For an irregular polyhedron, cutting all edges incident to a given vertex at equal distances from the vertex may produce a figure that does not lie in a plane. A more general approach, valid for arbitrary convex polyhedra, is to make the cut along any plane which separates the given vertex from all the other vertices, but is otherwise arbitrary. This construction determines the combinatorial structure of the vertex figure, similar to a set of connected vertices (see below), but not its precise geometry; it may be generalized to convex polytopes in any dimension. However, for non-convex polyhedra, there may not exist a plane near the vertex that cuts all of the faces incident to the vertex.

===As a spherical polygon===
Cromwell (1999) forms the vertex figure by intersecting the polyhedron with a sphere centered at the vertex, small enough that it intersects only edges and faces incident to the vertex. This can be visualized as making a spherical cut or scoop, centered on the vertex. The cut surface or vertex figure is thus a spherical polygon marked on this sphere. One advantage of this method is that the shape of the vertex figure is fixed (up to the scale of the sphere), whereas the method of intersecting with a plane can produce different shapes depending on the angle of the plane. Additionally, this method works for non-convex polyhedra.

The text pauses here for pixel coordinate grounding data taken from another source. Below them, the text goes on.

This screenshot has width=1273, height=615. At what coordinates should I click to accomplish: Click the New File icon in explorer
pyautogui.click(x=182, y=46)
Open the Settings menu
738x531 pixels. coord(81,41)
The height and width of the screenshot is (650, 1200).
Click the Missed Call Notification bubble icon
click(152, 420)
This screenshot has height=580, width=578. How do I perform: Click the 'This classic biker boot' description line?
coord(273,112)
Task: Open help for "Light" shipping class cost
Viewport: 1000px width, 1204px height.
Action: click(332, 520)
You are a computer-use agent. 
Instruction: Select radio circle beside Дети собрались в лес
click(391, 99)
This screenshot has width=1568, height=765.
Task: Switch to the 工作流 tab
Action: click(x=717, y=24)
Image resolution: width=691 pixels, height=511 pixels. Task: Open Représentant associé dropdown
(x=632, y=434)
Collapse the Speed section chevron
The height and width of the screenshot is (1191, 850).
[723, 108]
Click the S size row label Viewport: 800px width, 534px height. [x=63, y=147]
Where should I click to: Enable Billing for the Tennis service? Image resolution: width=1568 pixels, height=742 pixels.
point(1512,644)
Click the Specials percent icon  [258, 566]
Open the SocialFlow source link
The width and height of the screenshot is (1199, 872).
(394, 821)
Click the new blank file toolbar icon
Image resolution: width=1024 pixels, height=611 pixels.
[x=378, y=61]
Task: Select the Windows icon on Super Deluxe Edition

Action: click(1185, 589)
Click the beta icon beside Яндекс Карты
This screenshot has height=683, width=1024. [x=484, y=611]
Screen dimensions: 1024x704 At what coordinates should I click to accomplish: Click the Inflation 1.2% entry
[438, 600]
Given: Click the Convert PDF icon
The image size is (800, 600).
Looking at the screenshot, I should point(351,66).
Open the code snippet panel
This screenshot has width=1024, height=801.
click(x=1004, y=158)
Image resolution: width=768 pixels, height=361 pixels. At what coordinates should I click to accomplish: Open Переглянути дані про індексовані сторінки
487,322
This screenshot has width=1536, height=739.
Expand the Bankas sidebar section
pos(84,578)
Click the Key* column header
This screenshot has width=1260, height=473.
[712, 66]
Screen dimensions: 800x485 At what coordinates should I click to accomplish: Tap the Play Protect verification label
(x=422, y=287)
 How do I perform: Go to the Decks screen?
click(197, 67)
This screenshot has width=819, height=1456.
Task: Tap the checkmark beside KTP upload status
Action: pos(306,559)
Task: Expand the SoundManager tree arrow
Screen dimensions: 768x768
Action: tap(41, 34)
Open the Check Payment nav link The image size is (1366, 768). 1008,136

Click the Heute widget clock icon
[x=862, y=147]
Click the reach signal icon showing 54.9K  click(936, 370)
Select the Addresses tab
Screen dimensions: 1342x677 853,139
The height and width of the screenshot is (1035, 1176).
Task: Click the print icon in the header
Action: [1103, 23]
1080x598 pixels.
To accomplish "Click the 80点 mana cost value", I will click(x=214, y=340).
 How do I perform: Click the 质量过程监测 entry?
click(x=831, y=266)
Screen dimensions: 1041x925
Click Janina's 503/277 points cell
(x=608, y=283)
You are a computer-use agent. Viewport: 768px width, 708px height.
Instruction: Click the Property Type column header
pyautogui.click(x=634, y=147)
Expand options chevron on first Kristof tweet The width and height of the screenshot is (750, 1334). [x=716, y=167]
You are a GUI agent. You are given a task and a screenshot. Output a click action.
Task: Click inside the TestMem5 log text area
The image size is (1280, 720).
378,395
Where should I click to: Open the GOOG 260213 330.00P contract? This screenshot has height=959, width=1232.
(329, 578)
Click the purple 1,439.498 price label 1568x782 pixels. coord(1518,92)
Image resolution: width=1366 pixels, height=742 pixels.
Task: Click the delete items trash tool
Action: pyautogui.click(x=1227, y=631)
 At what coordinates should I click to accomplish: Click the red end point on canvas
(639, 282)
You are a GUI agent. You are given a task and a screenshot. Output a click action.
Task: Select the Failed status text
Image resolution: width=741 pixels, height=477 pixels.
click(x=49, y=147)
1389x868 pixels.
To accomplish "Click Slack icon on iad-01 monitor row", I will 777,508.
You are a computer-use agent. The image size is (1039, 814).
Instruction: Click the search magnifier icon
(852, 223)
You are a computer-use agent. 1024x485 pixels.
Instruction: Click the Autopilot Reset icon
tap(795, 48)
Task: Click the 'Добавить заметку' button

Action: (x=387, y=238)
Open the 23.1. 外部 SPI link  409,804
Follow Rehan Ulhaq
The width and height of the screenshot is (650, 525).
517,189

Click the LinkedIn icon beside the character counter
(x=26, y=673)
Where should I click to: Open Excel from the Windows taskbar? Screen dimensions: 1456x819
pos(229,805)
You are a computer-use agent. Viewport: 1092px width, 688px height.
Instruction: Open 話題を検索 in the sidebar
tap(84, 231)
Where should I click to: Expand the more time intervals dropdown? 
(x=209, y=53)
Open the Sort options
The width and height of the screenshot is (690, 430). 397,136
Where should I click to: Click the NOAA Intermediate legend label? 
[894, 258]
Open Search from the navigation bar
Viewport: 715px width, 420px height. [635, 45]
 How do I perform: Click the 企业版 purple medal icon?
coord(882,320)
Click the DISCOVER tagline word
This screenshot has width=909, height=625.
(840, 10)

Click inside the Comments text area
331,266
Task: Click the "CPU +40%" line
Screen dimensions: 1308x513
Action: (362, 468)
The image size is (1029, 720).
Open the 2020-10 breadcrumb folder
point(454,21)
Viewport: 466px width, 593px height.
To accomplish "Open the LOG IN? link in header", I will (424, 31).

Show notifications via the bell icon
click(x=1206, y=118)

===As the set of connected vertices===
Many combinatorial and computational approaches (e.g. Skilling, 1975) treat a vertex figure as the ordered (or partially ordered) set of points of all the neighboring (connected via an edge) vertices to the given vertex.

===Abstract definition===
In the theory of abstract polytopes, the vertex figure at a given vertex V comprises all the elements which are incident on the vertex; edges, faces, etc. More formally it is the (n−1)-section F_{n}/V, where F_{n} is the greatest face.

This set of elements is elsewhere known as a vertex star. The geometrical vertex figure and the vertex star may be understood as distinct realizations of the same abstract section.

==General properties==
A vertex figure of an n-polytope is an (n−1)-polytope. For example, a vertex figure of a polyhedron is a polygon, and the vertex figure for a 4-polytope is a polyhedron.

In general a vertex figure need not be planar.

For nonconvex polyhedra, the vertex figure may also be nonconvex. Uniform polytopes, for instance, can have star polygons for faces and/or for vertex figures.

===Isogonal figures===
Vertex figures are especially significant for uniforms and other isogonal (vertex-transitive) polytopes because one vertex figure can define the entire polytope.

For polyhedra with regular faces, a vertex figure can be represented in vertex configuration notation, by listing the faces in sequence around the vertex. For example 3.4.4.4 is a vertex with one triangle and three squares, and it defines the uniform rhombicuboctahedron.

If the polytope is isogonal, the vertex figure will exist in a hyperplane surface of the n-space.

==Constructions==
===From the adjacent vertices===
By considering the connectivity of these neighboring vertices, a vertex figure can be constructed for each vertex of a polytope:
- Each vertex of the vertex figure coincides with a vertex of the original polytope.
- Each edge of the vertex figure exists on or inside of a face of the original polytope connecting two alternate vertices from an original face.
- Each face of the vertex figure exists on or inside a cell of the original n-polytope (for n > 3).
- ... and so on to higher order elements in higher order polytopes.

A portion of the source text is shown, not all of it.